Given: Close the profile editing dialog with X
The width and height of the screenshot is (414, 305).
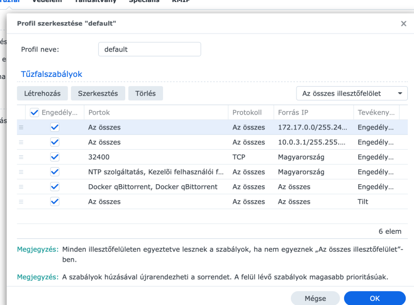Looking at the screenshot, I should click(404, 24).
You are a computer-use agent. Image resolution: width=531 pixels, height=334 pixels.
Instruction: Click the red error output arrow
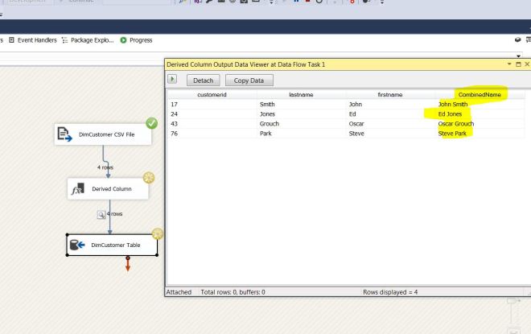[127, 265]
::::
» **Instructions to follow**: Please print the data starting at the line that contains "You are a computer-use" and ending at the end of the data, leaving out the pictures.

» **Correct output**:
You are a computer-use agent. Image resolution: width=531 pixels, height=334 pixels.
Instruction: Click the red error output arrow
[127, 265]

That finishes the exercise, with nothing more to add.